The opening sections of Muruj adh-Dhahab cover cosmology, the structure of the universe, and the geography of the earth as al-Mas'udi understood it. He drew on Greek geographical knowledge as transmitted through Islamic scholars, particularly Ptolemy's geographical tradition, while supplementing it with the direct observations of his own travels and the accounts of merchants and sailors he had encountered. His descriptions of the Indian Ocean world — the trade routes, the monsoon patterns, the coastal peoples — reflect first-hand knowledge that Greek and earlier Islamic geographers lacked.
His treatment of non-Islamic peoples and traditions is remarkable for its breadth and, to a degree, its open curiosity. Al-Mas'udi wrote accounts of Indian religion (Hindu cosmology and ritual), Persian Zoroastrian traditions, Byzantine Christian practices, and the various African peoples he had encountered, presenting their beliefs and customs with a descriptive interest that is not purely polemical.
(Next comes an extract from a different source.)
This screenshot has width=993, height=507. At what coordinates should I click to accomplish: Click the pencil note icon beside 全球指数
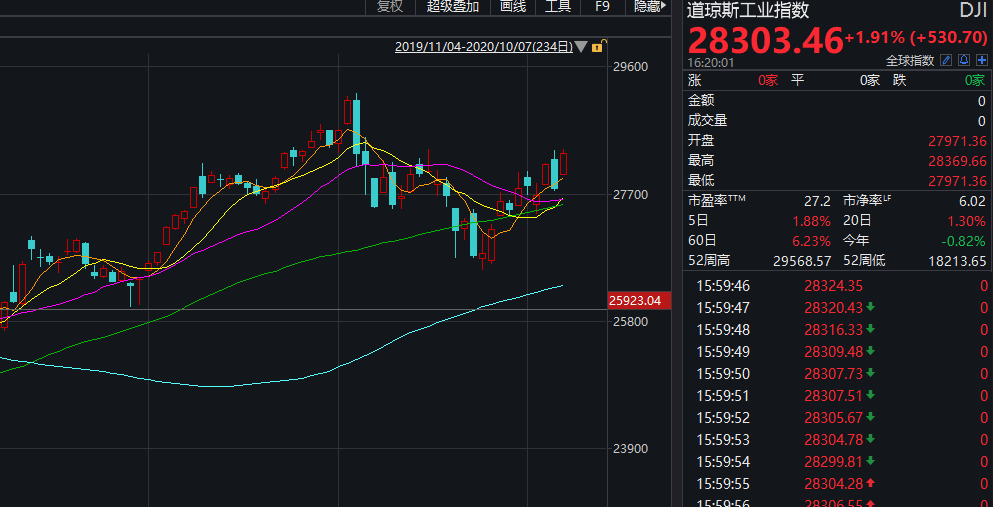(x=946, y=61)
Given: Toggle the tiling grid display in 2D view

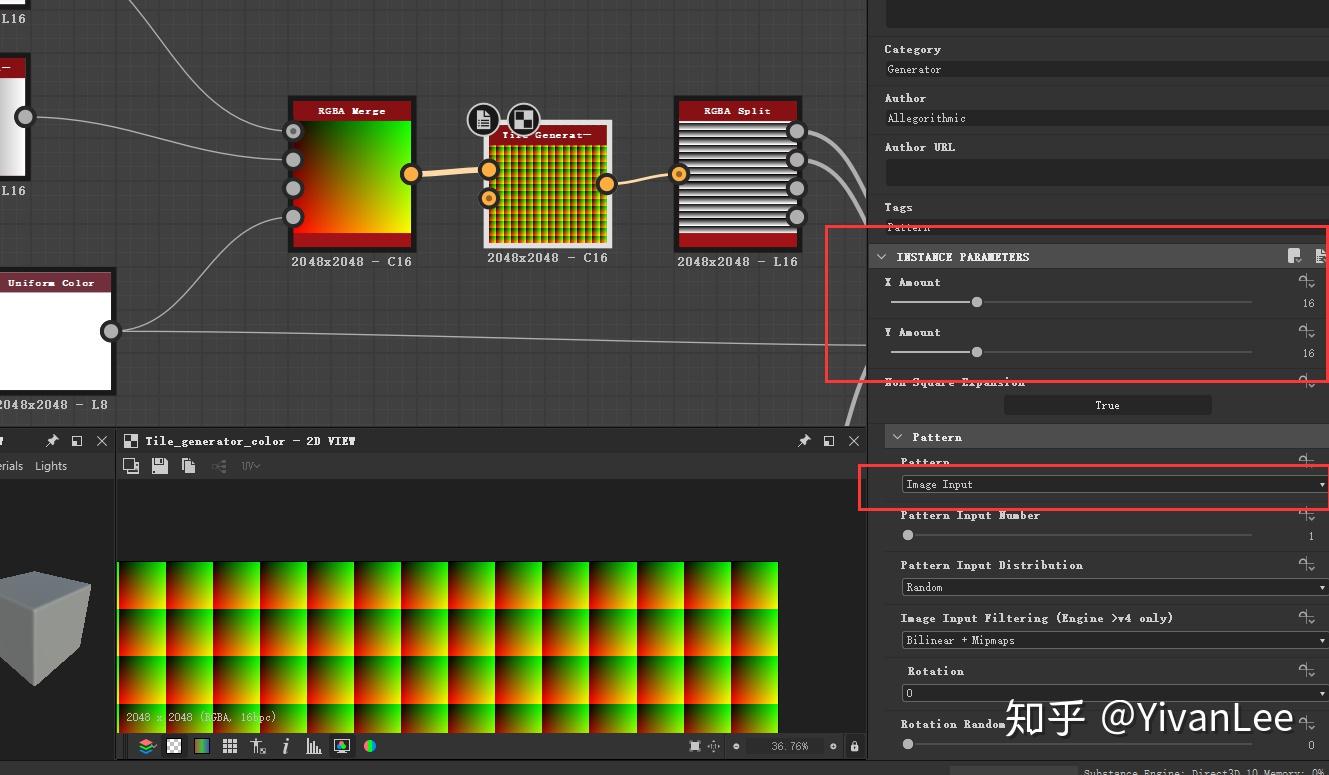Looking at the screenshot, I should pos(230,746).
This openness, while limited by the conventions of his era, gives Muruj adh-Dhahab a value as a primary source for the history of religions and cultures beyond the Islamic world.
For the pre-Islamic Arab world, al-Mas'udi's treatment draws on the established tradition of ayyam al-Arab (the battle days of the Arabs) and the genealogical-historical literature that preserved knowledge of tribal history. His accounts of the Arabian kingdoms — the Kindites, the Lakhmids, the Ghassanids — provide valuable synthesis of the available tradition.
His section on the Indian Ocean trade, with detailed descriptions of the commodities, routes, and peoples involved, has been of particular value to historians of Indian Ocean commerce and the long-distance trade networks that connected the Islamic world to South and Southeast Asia.